IBM became the first company to be granted as many as 5,000 US patents in a single year. It took IBM’s inventors more than 50 years to receive their first 5,000 patents after the company was established in 1911.

IBM received patents for a range of inventions in 2010, such as a method for gathering, analyzing, and processing patient information from multiple data sources to provide more effective diagnoses of medical conditions; a system for predicting traffic conditions based on information exchanged over short-range wireless communications; a technique that analyzes data from sensors in computer hard drives to enable faster emergency response in the event of earthquakes and other disasters; and a technology advancement for enabling computer chips to communicate using pulses of light instead of electrical signals, which can deliver increased performance of computing systems.

More than 7,000 IBM inventors residing in 46 US states and 29 countries generated the company’s record-breaking 2010 patent tally.

Inventors residing outside the US contributed to more than 22 percent of the company’s patents in 2010, representing a 27 percent increase over international inventor contributions during the last three years.

IBM’s 2010 patent total has exceeded the issuances of its major competitors combined.

Patent leaders

The top US patent leaders in 2010, based on data provided by the IFI Claims Patent Services, were: IBM, 5,896; Samsung, 4,551; Microsoft, 3,094; Canon, 2,552; Panasonic, 2,482; Toshiba, 2,246; Sony, 2,150; Intel, 1,653; LG Electronics, 1,490; and HP, 1,480.

“Patents, and the inventions they represent, reflect the commitment to innovation that has differentiated IBM and IBMers for a century now. This patent leadership is a great way to kick off our 100 years of providing innovation that truly matters to the world,” said Lope Doromal, chief technologist of IBM Philippines.

“It is also an important element of our high-value business strategy of making the world work better, focused on enabling instrumented, interconnected, intelligent infrastructure that can change how systems of all kinds work to support a smarter planet,” Doromal added.

IBM’s inventiveness stems from the company’s long-term commitment to development and bold, exploratory research. IBM spends approximately $6 billion in R&D annually.

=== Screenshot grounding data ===
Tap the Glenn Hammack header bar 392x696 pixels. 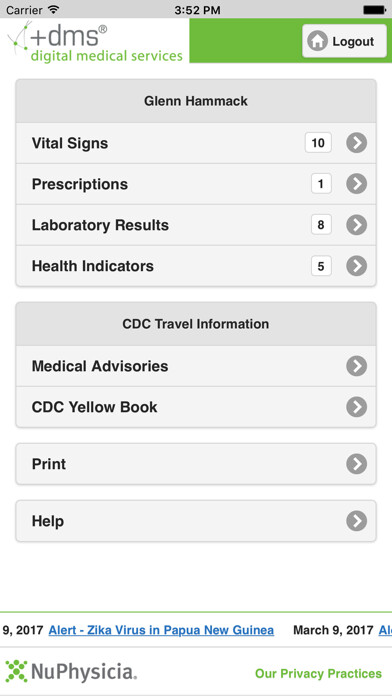tap(196, 101)
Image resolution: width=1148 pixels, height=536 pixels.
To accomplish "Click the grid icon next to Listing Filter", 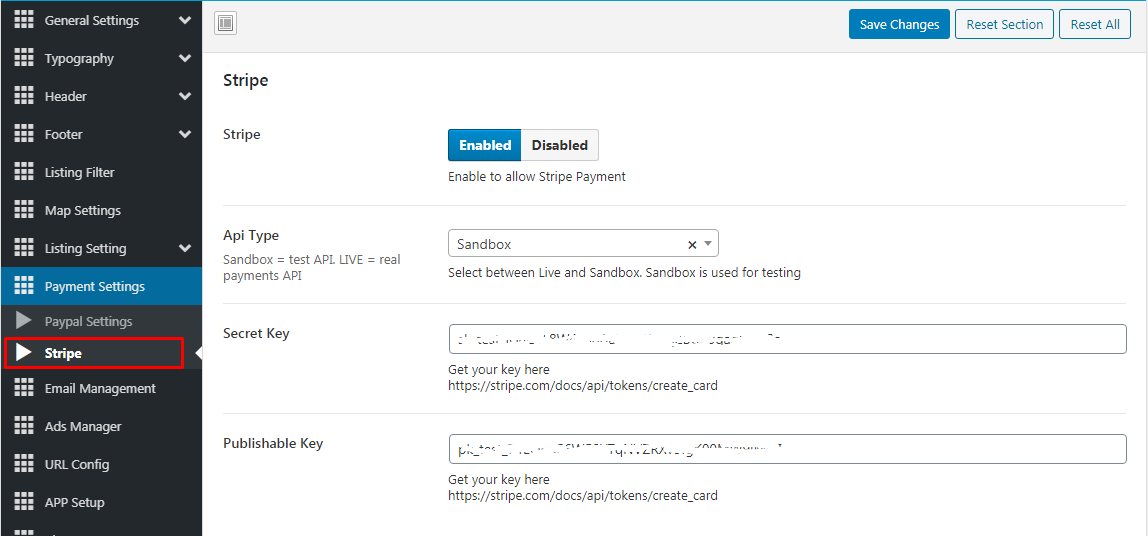I will coord(24,172).
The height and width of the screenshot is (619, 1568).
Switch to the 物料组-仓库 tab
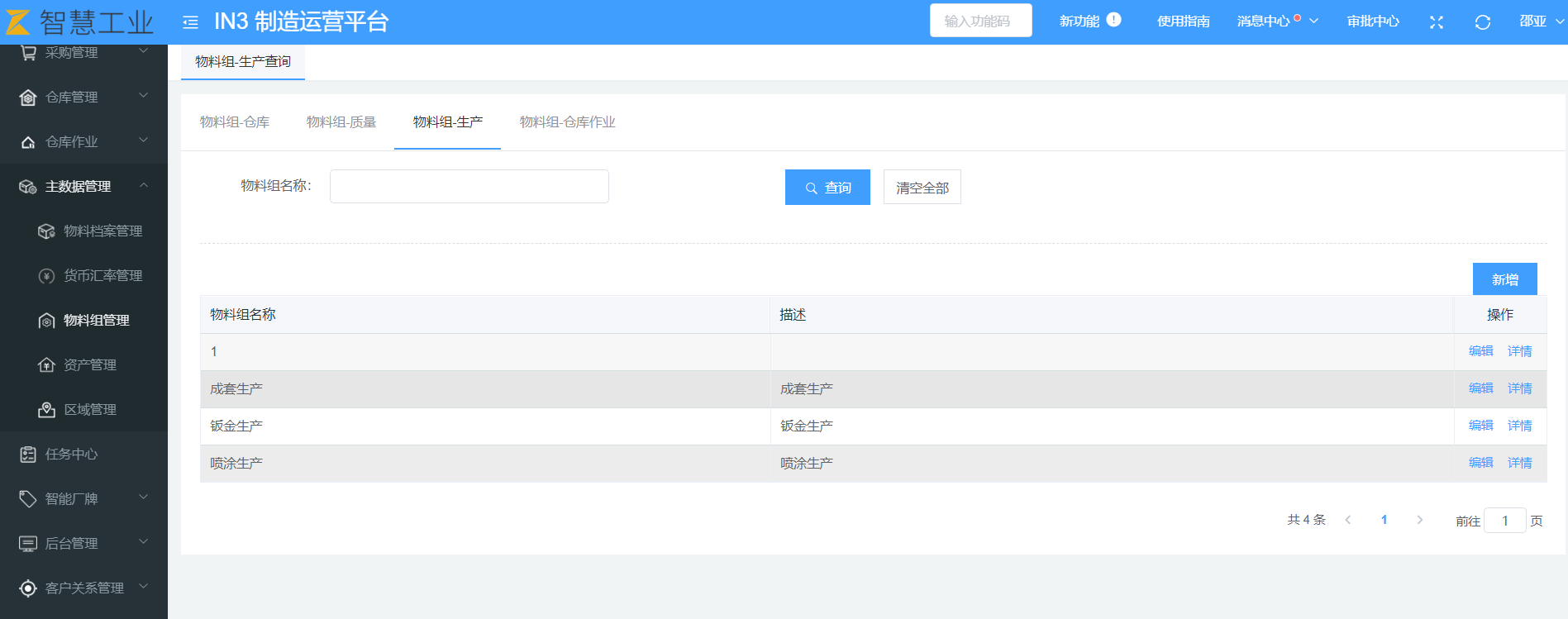[x=235, y=122]
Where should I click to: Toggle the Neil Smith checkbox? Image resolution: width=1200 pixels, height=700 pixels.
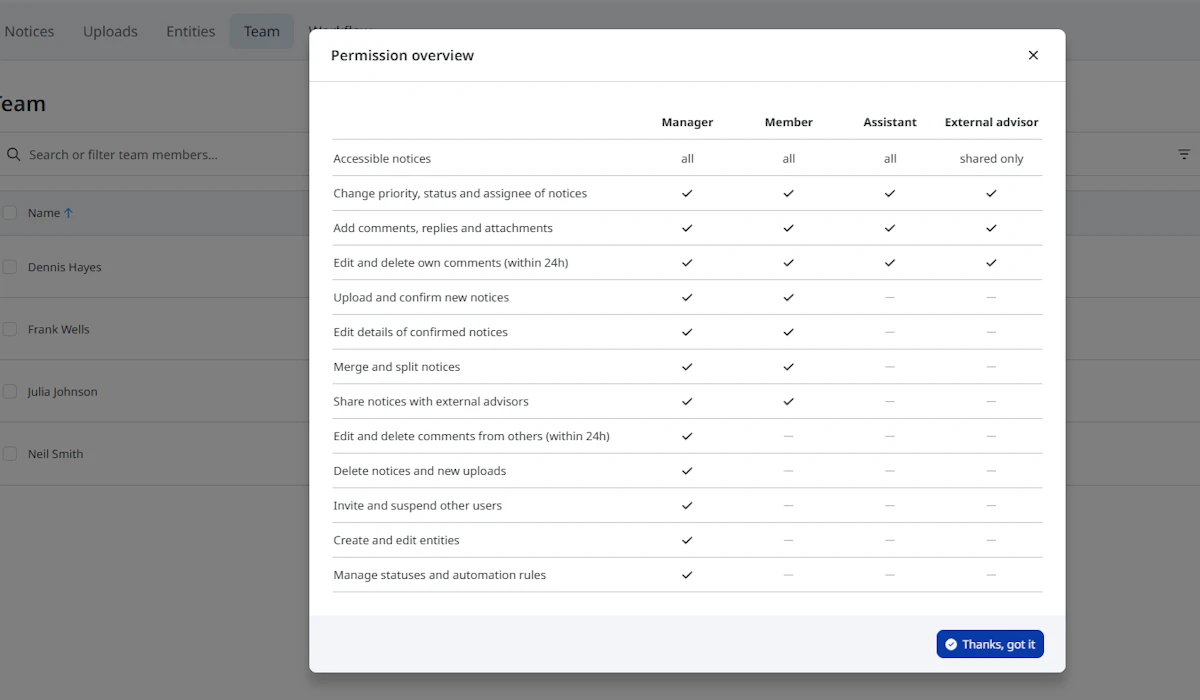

=== Problem to solve ===
In the text on IBM's 2010 patents, write out the passage that opens with the words containing "Inventors residing outside" and closes with "major competitors combined.", word for word.

=== Task output ===
Inventors residing outside the US contributed to more than 22 percent of the company’s patents in 2010, representing a 27 percent increase over international inventor contributions during the last three years.

IBM’s 2010 patent total has exceeded the issuances of its major competitors combined.